[Einträge mit Positionsangaben]
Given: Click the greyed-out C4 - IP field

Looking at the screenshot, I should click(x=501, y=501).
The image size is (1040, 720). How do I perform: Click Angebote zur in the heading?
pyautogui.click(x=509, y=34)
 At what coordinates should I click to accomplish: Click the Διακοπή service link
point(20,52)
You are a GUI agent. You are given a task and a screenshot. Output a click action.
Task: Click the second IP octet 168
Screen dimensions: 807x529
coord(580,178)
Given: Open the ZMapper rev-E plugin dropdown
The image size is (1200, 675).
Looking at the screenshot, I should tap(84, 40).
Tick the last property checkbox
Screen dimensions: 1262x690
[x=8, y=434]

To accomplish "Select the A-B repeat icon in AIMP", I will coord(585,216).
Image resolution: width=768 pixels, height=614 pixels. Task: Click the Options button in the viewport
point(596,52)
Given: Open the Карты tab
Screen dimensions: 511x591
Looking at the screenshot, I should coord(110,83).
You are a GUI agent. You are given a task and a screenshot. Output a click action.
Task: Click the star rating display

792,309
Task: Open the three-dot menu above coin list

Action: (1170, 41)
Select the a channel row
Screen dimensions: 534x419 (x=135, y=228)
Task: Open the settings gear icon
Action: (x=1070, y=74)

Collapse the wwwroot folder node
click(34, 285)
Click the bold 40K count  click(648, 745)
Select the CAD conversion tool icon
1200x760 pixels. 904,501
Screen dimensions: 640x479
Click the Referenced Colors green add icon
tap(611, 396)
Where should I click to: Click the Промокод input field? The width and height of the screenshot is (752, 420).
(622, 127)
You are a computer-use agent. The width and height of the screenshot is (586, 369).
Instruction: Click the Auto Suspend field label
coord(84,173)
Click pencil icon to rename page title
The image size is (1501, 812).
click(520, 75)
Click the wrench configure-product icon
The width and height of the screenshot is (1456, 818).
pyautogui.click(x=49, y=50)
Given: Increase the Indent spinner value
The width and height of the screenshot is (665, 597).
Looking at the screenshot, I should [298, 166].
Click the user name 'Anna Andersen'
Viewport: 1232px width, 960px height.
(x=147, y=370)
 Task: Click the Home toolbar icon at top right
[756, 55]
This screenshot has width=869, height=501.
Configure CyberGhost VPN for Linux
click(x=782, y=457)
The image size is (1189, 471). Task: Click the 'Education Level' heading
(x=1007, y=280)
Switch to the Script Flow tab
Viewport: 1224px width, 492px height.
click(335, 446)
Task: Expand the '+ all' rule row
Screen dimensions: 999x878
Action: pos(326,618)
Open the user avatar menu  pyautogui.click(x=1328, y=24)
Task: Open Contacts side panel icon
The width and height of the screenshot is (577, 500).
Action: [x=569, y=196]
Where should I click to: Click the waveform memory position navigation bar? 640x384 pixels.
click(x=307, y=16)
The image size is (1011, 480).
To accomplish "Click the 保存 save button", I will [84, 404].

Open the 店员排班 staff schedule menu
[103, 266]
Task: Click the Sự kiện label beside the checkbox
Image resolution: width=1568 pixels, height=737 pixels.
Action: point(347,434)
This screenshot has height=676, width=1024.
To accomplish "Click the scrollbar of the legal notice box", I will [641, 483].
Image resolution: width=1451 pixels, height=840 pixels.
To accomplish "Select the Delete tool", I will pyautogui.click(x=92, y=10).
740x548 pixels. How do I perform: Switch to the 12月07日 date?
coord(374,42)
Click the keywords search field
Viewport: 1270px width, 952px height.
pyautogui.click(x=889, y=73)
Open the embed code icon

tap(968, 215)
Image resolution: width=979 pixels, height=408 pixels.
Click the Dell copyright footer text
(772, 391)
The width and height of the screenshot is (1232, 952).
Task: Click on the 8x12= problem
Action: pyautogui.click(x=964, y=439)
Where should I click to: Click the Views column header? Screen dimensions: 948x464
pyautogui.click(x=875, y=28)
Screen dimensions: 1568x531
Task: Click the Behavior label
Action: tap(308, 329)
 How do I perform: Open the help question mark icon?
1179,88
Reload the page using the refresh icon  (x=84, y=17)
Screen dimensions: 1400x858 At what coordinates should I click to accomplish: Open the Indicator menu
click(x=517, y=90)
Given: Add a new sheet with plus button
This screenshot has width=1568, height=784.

Ihre Aufgabe: Geben Sie sämtliche Zeilen der obigen Einträge zurück, in denen die Zeichenfolge „what“ vorkommt.

Antwort zur Aufgabe:
 At what coordinates should I click to accomplish: Click the Διακοπή service link
Screen dimensions: 1400x858 At what coordinates should I click to accomplish: Open the Indicator menu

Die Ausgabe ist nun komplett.